A vice-governadora da província de Mendoza, na Argentina, Hebe Casado, foi declarada persona non grata pela Embaixada da França no país após publicar comentários considerados racistas sobre a seleção francesa durante a Copa do Mundo de 2026.
A polêmica começou após a vitória da França por 1 a 0 sobre o Paraguai, pelas oitavas de final do Mundial. Em uma publicação na rede social X (antigo Twitter), Casado escreveu: “Muito bem, Paraguai. O time africano, sem modos. Não suporto Mbappé”, em referência à equipe francesa e ao atacante Kylian Mbappé.

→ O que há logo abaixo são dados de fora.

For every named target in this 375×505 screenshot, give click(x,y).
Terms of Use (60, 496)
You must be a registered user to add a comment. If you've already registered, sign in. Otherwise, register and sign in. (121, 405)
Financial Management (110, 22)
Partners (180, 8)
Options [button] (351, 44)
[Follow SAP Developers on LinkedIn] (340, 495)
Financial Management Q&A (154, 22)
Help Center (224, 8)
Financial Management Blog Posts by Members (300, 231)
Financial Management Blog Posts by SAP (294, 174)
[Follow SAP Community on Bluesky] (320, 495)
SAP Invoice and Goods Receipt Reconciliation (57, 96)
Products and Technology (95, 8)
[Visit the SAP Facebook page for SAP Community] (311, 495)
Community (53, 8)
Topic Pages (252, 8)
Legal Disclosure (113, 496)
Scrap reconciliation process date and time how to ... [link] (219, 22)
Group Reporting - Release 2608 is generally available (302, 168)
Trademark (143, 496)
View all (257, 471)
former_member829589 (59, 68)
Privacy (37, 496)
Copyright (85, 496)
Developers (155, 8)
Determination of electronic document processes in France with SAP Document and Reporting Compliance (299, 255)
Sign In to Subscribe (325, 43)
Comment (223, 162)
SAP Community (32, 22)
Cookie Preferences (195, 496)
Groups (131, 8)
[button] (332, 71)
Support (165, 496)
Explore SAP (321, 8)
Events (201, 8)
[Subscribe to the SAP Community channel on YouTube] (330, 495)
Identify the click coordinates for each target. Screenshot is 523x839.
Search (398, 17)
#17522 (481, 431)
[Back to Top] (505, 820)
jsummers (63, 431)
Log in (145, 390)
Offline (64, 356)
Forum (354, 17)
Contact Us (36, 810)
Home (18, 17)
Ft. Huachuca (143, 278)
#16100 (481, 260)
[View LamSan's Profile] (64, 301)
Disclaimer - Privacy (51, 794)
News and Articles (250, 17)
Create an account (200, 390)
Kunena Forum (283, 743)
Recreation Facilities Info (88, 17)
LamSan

A declaração gerou forte repercussão internacional e levou o embaixador da França na Argentina, Romain Nadal, a adotar medidas diplomáticas contra a vice-governadora. Segundo ele, as palavras de Casado possuem “caráter racista que não deixa dúvidas” e são incompatíveis com qualquer atividade de cooperação envolvendo a representação diplomática francesa.
“O racismo não é uma opinião, é um crime. Não há lugar para o racismo na cooperação franco-argentina”, afirmou o embaixador.
Como consequência, Hebe Casado está proibida de participar de reuniões e eventos realizados pela Embaixada da França. Além disso, equipes diplomáticas francesas foram orientadas a não participar de encontros institucionais em que a vice-governadora esteja presente, salvo se houver uma retratação pública por parte da autoridade argentina.
França defende diversidade da seleção
Romain Nadal também destacou o orgulho da França pela diversidade cultural e étnica de sua população e de sua seleção nacional. Segundo ele, a nacionalidade dos atletas franceses não pode ser questionada por conta de suas origens familiares.
“Temos orgulho da nossa diversidade e não vamos tolerar qualquer tentativa de denegrir ou negar a nacionalidade dos nossos jogadores. O esporte deve unir, não dividir”, declarou.
O diplomata ainda lembrou que a própria Argentina construiu sua identidade nacional a partir da imigração e questionou as críticas direcionadas aos atletas franceses, muitos deles descendentes de imigrantes.
Vice-governadora minimiza repercussão
Diante das críticas, Hebe Casado afirmou que sua publicação foi uma forma de sarcasmo e que suas palavras foram mal interpretadas.
“Só as pessoas inteligentes entendem o sarcasmo”, escreveu nas redes sociais.
Em entrevista a uma rádio de Mendoza, ela alegou que o comentário fazia parte do “folclore do futebol” e ironizou o que chamou de “politicamente correto”, afirmando que “todo mundo pensou isso”.
Debate sobre racismo no esporte
O caso reacendeu o debate sobre racismo e discriminação no ambiente esportivo. A repercussão ocorre em um momento em que entidades esportivas internacionais intensificam campanhas de combate ao preconceito dentro e fora dos estádios.
A controvérsia também ganhou força porque aconteceu poucos dias após declarações consideradas ofensivas da senadora paraguaia Celeste Amarilla contra Kylian Mbappé. As falas da parlamentar provocaram reações do próprio jogador, do governo francês, do governo paraguaio, da Fifa e até de representantes das Nações Unidas.
Especialistas destacam que o futebol continua sendo um importante palco para discussões sobre inclusão, diversidade e respeito, valores que têm sido defendidos por federações, atletas e organismos internacionais em todo o mundo.